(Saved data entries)
- - -

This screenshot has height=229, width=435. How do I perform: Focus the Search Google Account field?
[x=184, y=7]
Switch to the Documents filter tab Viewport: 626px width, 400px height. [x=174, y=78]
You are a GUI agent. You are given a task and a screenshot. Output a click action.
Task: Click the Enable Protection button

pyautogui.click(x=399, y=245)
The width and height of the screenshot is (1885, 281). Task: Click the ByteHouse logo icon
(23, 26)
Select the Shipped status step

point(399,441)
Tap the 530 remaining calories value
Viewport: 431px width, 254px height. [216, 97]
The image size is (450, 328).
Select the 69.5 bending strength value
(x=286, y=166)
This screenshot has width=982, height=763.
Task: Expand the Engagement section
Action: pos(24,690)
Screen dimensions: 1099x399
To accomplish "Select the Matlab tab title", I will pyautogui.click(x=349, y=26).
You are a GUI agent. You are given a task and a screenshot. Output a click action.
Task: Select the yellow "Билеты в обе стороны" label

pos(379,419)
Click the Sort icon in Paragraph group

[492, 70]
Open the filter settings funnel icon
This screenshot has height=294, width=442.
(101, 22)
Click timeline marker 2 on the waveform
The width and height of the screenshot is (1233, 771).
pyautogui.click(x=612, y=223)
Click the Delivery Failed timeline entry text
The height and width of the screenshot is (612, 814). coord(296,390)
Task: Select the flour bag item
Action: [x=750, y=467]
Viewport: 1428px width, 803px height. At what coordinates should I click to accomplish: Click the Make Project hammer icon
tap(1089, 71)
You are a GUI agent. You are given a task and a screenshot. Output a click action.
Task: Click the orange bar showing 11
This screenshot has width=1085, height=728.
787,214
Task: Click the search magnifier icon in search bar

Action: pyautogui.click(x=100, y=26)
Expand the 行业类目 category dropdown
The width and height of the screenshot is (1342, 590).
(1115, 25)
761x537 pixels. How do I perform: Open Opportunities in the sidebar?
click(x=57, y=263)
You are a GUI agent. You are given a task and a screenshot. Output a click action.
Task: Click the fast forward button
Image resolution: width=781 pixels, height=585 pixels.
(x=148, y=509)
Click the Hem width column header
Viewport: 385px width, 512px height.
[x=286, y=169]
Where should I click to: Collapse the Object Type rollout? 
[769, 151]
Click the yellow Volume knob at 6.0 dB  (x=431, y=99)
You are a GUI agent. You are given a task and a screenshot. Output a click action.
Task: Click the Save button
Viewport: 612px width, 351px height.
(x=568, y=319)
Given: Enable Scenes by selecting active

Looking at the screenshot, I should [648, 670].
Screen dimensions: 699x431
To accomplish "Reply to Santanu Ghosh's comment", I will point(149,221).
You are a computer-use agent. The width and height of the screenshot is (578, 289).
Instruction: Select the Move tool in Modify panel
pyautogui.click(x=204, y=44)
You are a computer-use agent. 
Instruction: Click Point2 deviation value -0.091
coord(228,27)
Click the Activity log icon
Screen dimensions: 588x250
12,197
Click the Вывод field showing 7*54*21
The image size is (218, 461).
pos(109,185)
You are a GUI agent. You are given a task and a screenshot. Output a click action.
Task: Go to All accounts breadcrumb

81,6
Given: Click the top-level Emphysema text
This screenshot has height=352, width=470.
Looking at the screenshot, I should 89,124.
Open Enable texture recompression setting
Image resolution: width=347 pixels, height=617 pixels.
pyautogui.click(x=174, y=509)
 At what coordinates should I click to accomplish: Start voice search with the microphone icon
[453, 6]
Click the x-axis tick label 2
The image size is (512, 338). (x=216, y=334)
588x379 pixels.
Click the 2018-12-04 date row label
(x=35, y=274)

- - -

Your instructions
Print out all the entries above exactly.

Written solution
This screenshot has height=229, width=435. How do I perform: Focus the Search Google Account field?
[x=184, y=7]
Switch to the Documents filter tab Viewport: 626px width, 400px height. [x=174, y=78]
You are a GUI agent. You are given a task and a screenshot. Output a click action.
Task: Click the Enable Protection button

pyautogui.click(x=399, y=245)
The width and height of the screenshot is (1885, 281). Task: Click the ByteHouse logo icon
(23, 26)
Select the Shipped status step

point(399,441)
Tap the 530 remaining calories value
Viewport: 431px width, 254px height. [216, 97]
The image size is (450, 328).
Select the 69.5 bending strength value
(x=286, y=166)
This screenshot has width=982, height=763.
Task: Expand the Engagement section
Action: pos(24,690)
Screen dimensions: 1099x399
To accomplish "Select the Matlab tab title", I will pyautogui.click(x=349, y=26).
You are a GUI agent. You are given a task and a screenshot. Output a click action.
Task: Select the yellow "Билеты в обе стороны" label

pos(379,419)
Click the Sort icon in Paragraph group

[492, 70]
Open the filter settings funnel icon
This screenshot has height=294, width=442.
(101, 22)
Click timeline marker 2 on the waveform
The width and height of the screenshot is (1233, 771).
pyautogui.click(x=612, y=223)
Click the Delivery Failed timeline entry text
The height and width of the screenshot is (612, 814). coord(296,390)
Task: Select the flour bag item
Action: [x=750, y=467]
Viewport: 1428px width, 803px height. At what coordinates should I click to accomplish: Click the Make Project hammer icon
tap(1089, 71)
You are a GUI agent. You are given a task and a screenshot. Output a click action.
Task: Click the orange bar showing 11
This screenshot has width=1085, height=728.
787,214
Task: Click the search magnifier icon in search bar

Action: pyautogui.click(x=100, y=26)
Expand the 行业类目 category dropdown
The width and height of the screenshot is (1342, 590).
(1115, 25)
761x537 pixels. How do I perform: Open Opportunities in the sidebar?
click(x=57, y=263)
You are a GUI agent. You are given a task and a screenshot. Output a click action.
Task: Click the fast forward button
Image resolution: width=781 pixels, height=585 pixels.
(x=148, y=509)
Click the Hem width column header
Viewport: 385px width, 512px height.
[x=286, y=169]
Where should I click to: Collapse the Object Type rollout? 
[769, 151]
Click the yellow Volume knob at 6.0 dB  (x=431, y=99)
You are a GUI agent. You are given a task and a screenshot. Output a click action.
Task: Click the Save button
Viewport: 612px width, 351px height.
(x=568, y=319)
Given: Enable Scenes by selecting active

Looking at the screenshot, I should [648, 670].
Screen dimensions: 699x431
To accomplish "Reply to Santanu Ghosh's comment", I will point(149,221).
You are a computer-use agent. The width and height of the screenshot is (578, 289).
Instruction: Select the Move tool in Modify panel
pyautogui.click(x=204, y=44)
You are a computer-use agent. 
Instruction: Click Point2 deviation value -0.091
coord(228,27)
Click the Activity log icon
Screen dimensions: 588x250
12,197
Click the Вывод field showing 7*54*21
The image size is (218, 461).
pos(109,185)
You are a GUI agent. You are given a task and a screenshot. Output a click action.
Task: Go to All accounts breadcrumb

81,6
Given: Click the top-level Emphysema text
This screenshot has height=352, width=470.
Looking at the screenshot, I should 89,124.
Open Enable texture recompression setting
Image resolution: width=347 pixels, height=617 pixels.
pyautogui.click(x=174, y=509)
 At what coordinates should I click to accomplish: Start voice search with the microphone icon
[453, 6]
Click the x-axis tick label 2
The image size is (512, 338). (x=216, y=334)
588x379 pixels.
Click the 2018-12-04 date row label
(x=35, y=274)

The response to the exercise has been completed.